━━━ PROVIDED MATERIAL

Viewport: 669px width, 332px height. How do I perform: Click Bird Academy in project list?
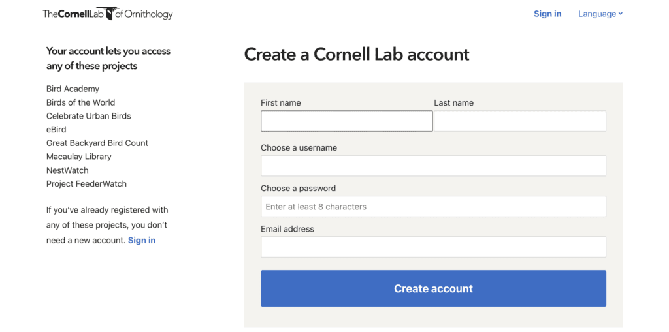(73, 89)
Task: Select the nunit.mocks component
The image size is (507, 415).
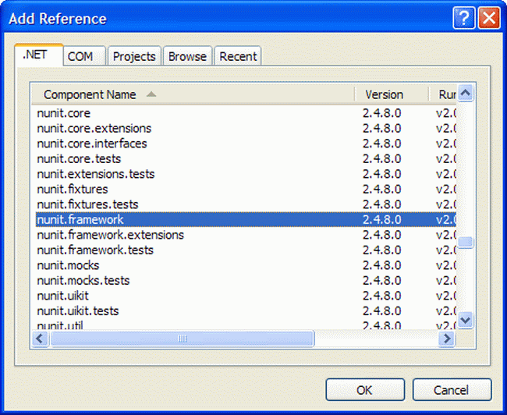Action: pos(68,265)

━━━━━━

▶ **AIM**
Can you write out all of the items above again, requests included, with every coordinate in the answers multiplied by 2.25 and rounded to a whole number (halves round up)? Leave the pictures out of your answer.

▶ **IN RESPONSE**
Viewport: 669px width, 332px height. How do I perform: Click Bird Academy in project list?
(164, 200)
Task: Select the nunit.mocks component
The image size is (507, 415).
Action: pos(153,596)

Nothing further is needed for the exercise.